「ヘアスプレー」

  • 梅田芸術劇場メインホール 1階18列34番
  • 脚本 マーク・オドネル/トーマス・ミーハン 演出 山田和也

2020年7月に上演予定でしたがコロナ禍を受け中止、今回満を持しての日本版上演。主演に渡辺直美さんを配したこともあり東京方面からは結構なチケット難の声が聞こえてきましたが、大阪は公演期間が地方公演にしては長めというのもあって先行予約でおさえることができました。

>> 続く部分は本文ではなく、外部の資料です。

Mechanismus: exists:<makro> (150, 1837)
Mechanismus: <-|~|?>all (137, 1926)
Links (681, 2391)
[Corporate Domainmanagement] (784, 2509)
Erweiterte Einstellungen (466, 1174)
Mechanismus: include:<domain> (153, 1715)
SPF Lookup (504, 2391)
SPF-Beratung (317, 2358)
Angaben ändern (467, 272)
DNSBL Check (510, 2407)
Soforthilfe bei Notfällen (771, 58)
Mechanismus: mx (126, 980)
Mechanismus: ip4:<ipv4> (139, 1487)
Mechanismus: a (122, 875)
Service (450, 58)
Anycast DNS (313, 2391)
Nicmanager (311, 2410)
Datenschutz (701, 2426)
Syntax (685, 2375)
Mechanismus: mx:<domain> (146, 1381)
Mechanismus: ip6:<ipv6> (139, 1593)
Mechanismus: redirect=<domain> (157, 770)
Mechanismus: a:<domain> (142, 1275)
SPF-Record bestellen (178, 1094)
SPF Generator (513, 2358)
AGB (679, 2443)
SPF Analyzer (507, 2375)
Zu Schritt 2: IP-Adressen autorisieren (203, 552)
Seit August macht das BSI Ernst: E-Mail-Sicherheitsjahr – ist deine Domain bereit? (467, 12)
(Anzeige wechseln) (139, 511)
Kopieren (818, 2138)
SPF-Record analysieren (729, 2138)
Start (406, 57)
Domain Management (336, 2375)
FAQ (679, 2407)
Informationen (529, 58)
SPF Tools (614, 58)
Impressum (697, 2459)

もちろん楽しかったし、見てて興奮する場面もあったんですが、それよりも「あっ、ヘアスプレーって、そういう話だったのか…!」っていう部分が一番印象に残った感じです。見る前に私がぼんやり把握してた「ヘアスプレー」は、ブロードウェイ版がトニー賞総なめにしたとか、ハーヴェイ・ファイアスティンが出てたとかいう周辺情報で、あとは自己肯定感バリ高な女の子がそのポジティブなエネルギーで周囲の人間に影響を与えていくって感じの話なんだよね~っていうマジでうすらぼんやりした認識だけだったんですよね。

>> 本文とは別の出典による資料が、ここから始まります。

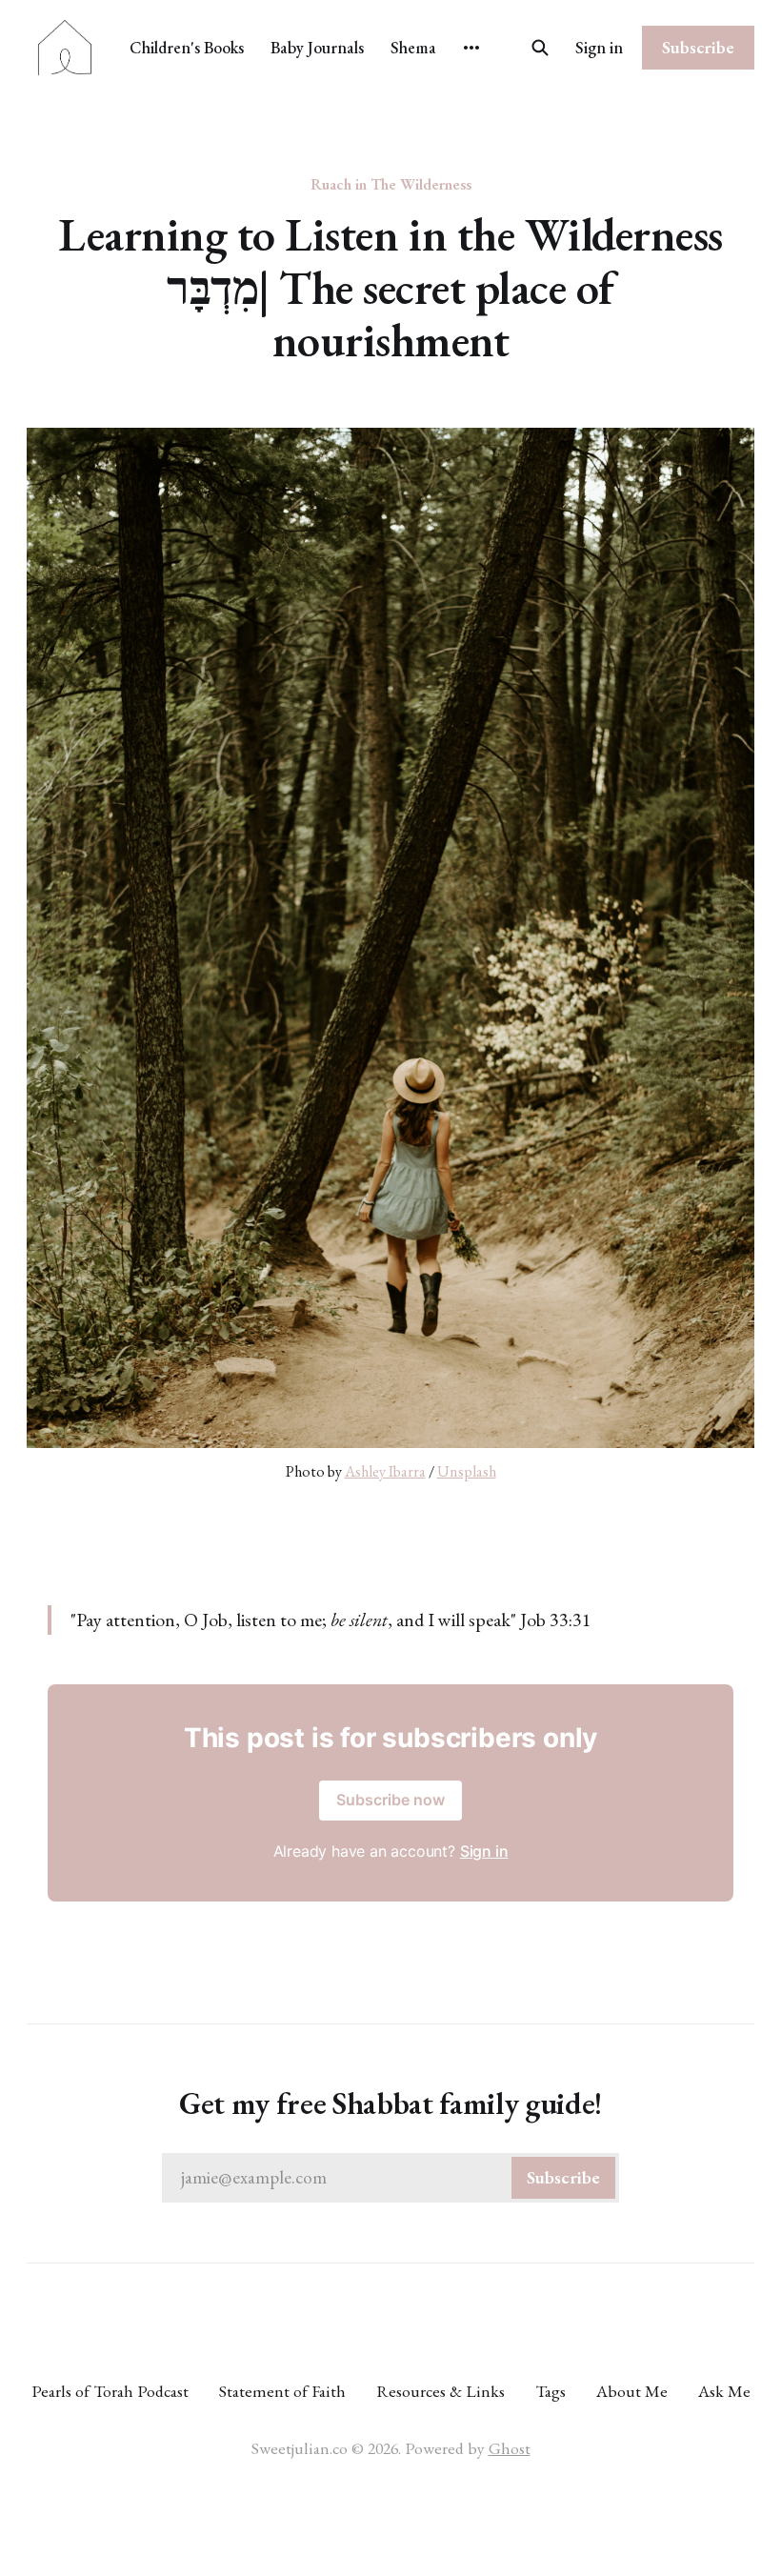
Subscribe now (390, 1799)
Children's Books (187, 47)
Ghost (510, 2448)
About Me (632, 2391)
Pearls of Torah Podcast (110, 2391)
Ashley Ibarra (385, 1471)
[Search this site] (540, 47)
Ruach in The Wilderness (390, 183)
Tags (550, 2391)
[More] (471, 47)
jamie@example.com (390, 2177)
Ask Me (724, 2391)
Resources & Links (440, 2391)
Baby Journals (317, 47)
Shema (413, 47)
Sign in (599, 47)
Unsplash (466, 1471)
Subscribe (698, 47)
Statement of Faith (282, 2391)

で、実際そのうすらぼんやり認識が大外れかっていうと勿論そんなことないし、大枠ではそういう話でもあるんだけど、でも全然芯を食ってない認識だったなっていうのが実際に見てわかった。これは超ど真ん中どストレートなレイシズムに対するプロテストが芯にあるミュージカルなんですよ。そう考えるとね、日本版の上演というのはどうしてもそこがぼやける。ぼやけざるを得ない。それぞれのキャラクターの服装が示す文化的な背景とか、ダンスや音楽のルーツみたいなものが認識として染みついていれば別かもしれないけど、なかなかそうもいかない。公式サイトにも「人種・体型・性別の差別問題も絡めながら」って書いてあるけど、絡めながらっていうような物語ではないだろ…という気がしました。

プロードウェイ版の上演が20年前で、その時点からでも人々の意識ってずいぶん変わってるよな、ってことも思ったかな。これもし今舞台にかけようとしたらもうちょっと繊細な作りにするのではないかという気がする。逆に言えば20年前にはこれぐらいストレートなパンチが必要だったってことでもあると思うけども。

人気テレビ番組に出たい!というところから端を発するのと、そのテレビ番組がダンスコンテストを主催するという展開があるので、最終盤はとにかく歌とダンスがこれでもか!と投下され、圧巻と言ってよいです。ここは文句なしにアガりにアガりますし、だからこその渡辺直美さんのキャスティングなんだろうなっていう。

山口祐一郎さんのエドナと石川禅さんのウィルバーの夫婦、見せ場でこれでもか!と実力を発揮していてさすがすぎた。エドナもうちょっと自然なボディメイクだったほうがよかったのにな~という感じはある。コーニー・コリンズをやってた上口耕平さんのダンス、キレッキレでつい目で追っかけちゃう魅力があってよかったです。